Murdock is running a newspaper/tabloid in LA, Post, maybe he will hire this douchebag to run it.
Notice how they are trying to focus on the Opinion section, because that is what newspapers have become, opinion articles pretending to be “news”. I don’t need 15 opinion pieces a day, I need accurate accounting of what is happening in the country and the world. God forbid you just write an article with the who, what and when’s.
Bye bye bye. Good. See ya.
What a waste. The damage is done.
You know, the crazy thing about the UK is how brilliant the journalism is when it’s the real thing. I read the FT every day. Every single day. With religious devotion. Have done for years. Ditto the Economist, since 2000 or so, Spectator, at least ten years, weekly, avidly, they have columnists who are problematic but they have others who are brilliant who more than make up for them. Rory Sutherland is worth about ten thousand Delingpoles and ten million Liddles. But. I have not touched the DM in years, never have read the Sun and will only cruise the Independent once in a blue moon. They have no equivalent paper to the NYT — just a standard-issue, bread-and-butter, factual daily summary — if you don’t count the BBC, which is tv. It’s like something Jon Oliver said once, that for Americans, British people are either Prince Charles (or Colin Firth) or, the guy with a shaved head and a hoodie, shouting, “OI, MATE!” at a football match. Highbrow, lowbrow. Sadly, the lowbrow angle appeals to the overwhelming majority of the population. The Telegraph is comically philistine and provincial, and also, failing financially. They can’t go lower if they try. Which goes to show you: if it doesn’t pay to put out propaganda, just stick with a smaller audience who will pay for actual journalism. Egads.
The Guardian is pretty good. As is the Scottish-based Herald. Plenty of interesting analysis. BBC Radio 4 Sounds is also a treasure trove of great current stories and documentaries.
Good riddance to bad rubbish! Also, in these photos he looks as though he’s just off a three day bender — not sure if he always looks that way, or perhaps it’s just excellent image choices by Kaiser!
Steve Bannon tribute act.
LOLs
—But, also: what is Bezos doing?
Well, he’s taken the long-venerated Washington Post from being a paper of record to dwindling into a husk of its former fact-focused greatness, and he’s abruptly closed all of his Amazon Fresh grocery stores — which, at least in my neighborhood, were the lower priced option. I’d say Bezos is capriciously making choices that will leave many communities hungrier and more ignorant in his quests to monopolize more market sectors. What a guy!

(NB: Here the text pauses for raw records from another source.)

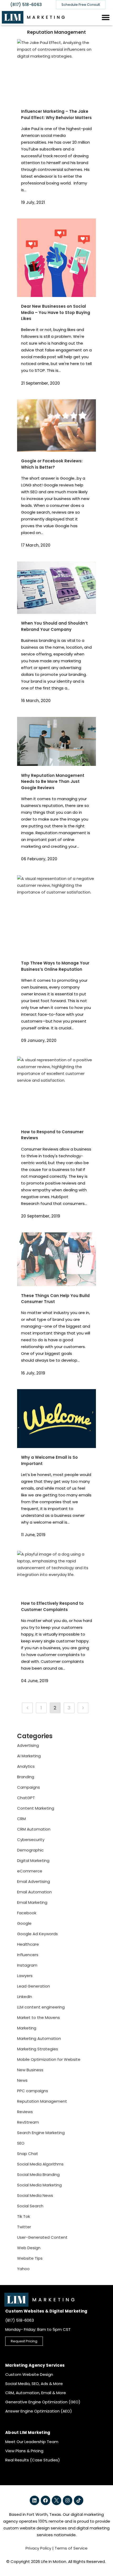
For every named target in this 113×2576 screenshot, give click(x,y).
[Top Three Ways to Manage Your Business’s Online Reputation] (56, 914)
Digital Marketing (33, 1860)
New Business (30, 2070)
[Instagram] (67, 2500)
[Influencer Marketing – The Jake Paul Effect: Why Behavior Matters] (56, 70)
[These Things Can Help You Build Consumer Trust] (56, 1259)
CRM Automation (33, 1829)
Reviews (25, 2111)
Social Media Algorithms (40, 2164)
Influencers (27, 1954)
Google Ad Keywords (37, 1934)
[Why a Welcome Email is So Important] (56, 1418)
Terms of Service (71, 2548)
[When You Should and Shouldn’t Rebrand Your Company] (56, 588)
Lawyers (25, 1975)
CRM (21, 1818)
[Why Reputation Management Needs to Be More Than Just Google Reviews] (56, 741)
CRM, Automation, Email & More (35, 2392)
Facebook (26, 1913)
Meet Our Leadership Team (31, 2441)
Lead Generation (33, 1986)
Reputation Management (42, 2101)
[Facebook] (45, 2500)
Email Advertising (33, 1881)
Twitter (24, 2227)
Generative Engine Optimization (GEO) (42, 2402)
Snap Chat (27, 2153)
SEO (20, 2143)
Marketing (26, 2028)
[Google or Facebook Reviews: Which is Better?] (56, 425)
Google (24, 1923)
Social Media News (35, 2195)
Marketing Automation (39, 2038)
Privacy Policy (38, 2548)
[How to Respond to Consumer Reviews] (56, 1090)
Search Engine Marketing (41, 2132)
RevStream (28, 2122)
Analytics (26, 1766)
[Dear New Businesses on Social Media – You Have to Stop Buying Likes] (56, 257)
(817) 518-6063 (26, 4)
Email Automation (34, 1892)
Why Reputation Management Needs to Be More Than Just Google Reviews (52, 781)
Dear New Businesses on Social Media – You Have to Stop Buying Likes (55, 312)
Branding (25, 1777)
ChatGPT (26, 1797)
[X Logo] (56, 2500)
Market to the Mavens (38, 2017)
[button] (105, 17)
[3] (83, 1707)
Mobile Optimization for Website (48, 2059)
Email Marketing (32, 1902)
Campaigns (28, 1787)
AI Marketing (29, 1756)
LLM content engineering (41, 2007)
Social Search (30, 2206)
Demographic (30, 1850)
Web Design (28, 2248)
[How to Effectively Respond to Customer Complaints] (56, 1572)
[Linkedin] (34, 2500)
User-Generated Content (42, 2237)
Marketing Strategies (37, 2049)
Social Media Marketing (39, 2185)
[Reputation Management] (27, 1707)
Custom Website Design (29, 2374)
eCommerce (29, 1871)
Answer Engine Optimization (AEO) (38, 2411)
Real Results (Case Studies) (32, 2460)
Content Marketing (35, 1808)
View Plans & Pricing (24, 2451)
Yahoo (23, 2268)
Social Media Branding (38, 2174)
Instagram (27, 1965)
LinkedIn (24, 1996)
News (22, 2080)
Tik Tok (23, 2216)
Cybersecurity (30, 1839)
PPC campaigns (32, 2091)
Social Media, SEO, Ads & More (34, 2383)
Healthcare (28, 1944)
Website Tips (30, 2258)
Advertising (28, 1745)
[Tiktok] (78, 2500)
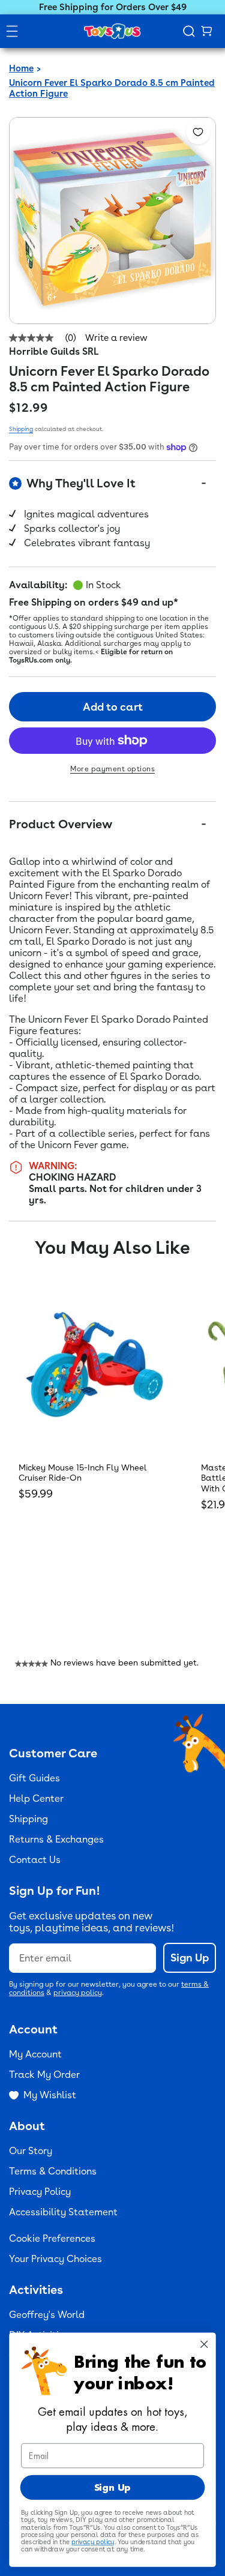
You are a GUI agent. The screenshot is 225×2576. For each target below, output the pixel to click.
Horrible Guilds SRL (53, 351)
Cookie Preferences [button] (52, 2238)
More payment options (112, 769)
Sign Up (189, 1957)
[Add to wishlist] (198, 132)
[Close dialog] (204, 2344)
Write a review (116, 338)
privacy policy (77, 1992)
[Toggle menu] (12, 31)
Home (21, 68)
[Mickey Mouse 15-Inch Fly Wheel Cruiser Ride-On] (94, 1364)
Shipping (21, 428)
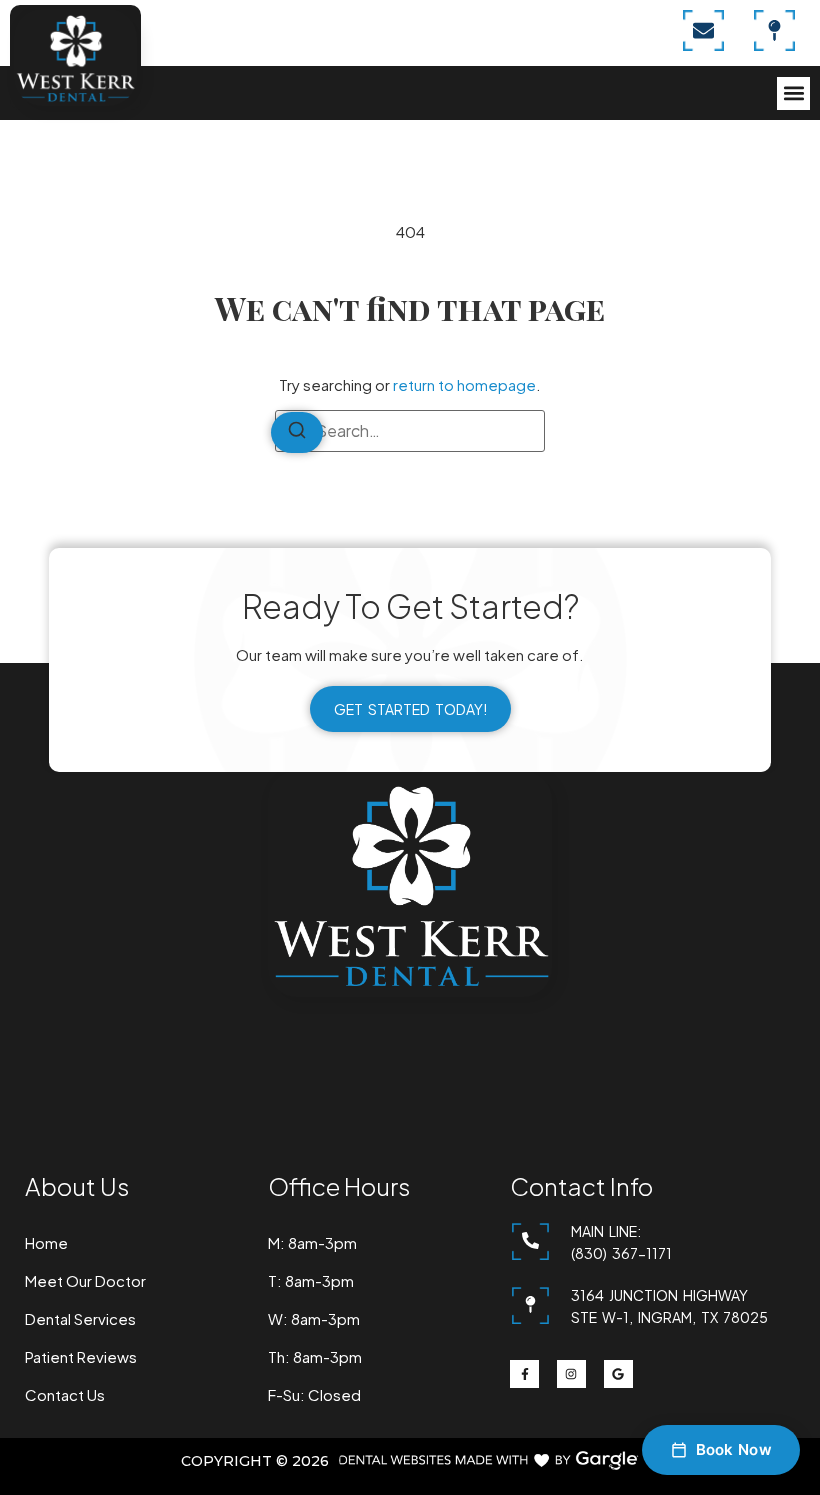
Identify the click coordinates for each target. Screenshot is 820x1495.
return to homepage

Trying to torpedo independent journalism. If it weren’t already mostly dead, the GOP wants to make it really, truly dead. Bezos is one of the many tentacles of the GOP.
Surprise surprise the corrupt CEO hired for his sycophancy has no actual leadership skills or even a sense of basic human decency. FAFO Mr. Lewis. (Which also now stands for Forever Against Fascism Organization, doing powerful work organizing marches) Stay strong everyone I’m still a little misty-eyed thinking of the joyfully powerful message of community Bad Bunny shared last night.
Oh please – Bezos can try and throw Lewis out as a sacrificial lamb all he wants, but he did exactly what he was hired to do in exactly the way Bezos wanted. I am sure he will enjoy an excellent compensation package for overseeing the gutting of the Post and no limits on his future opportunities. These dudes always manage to fail up, don’t they?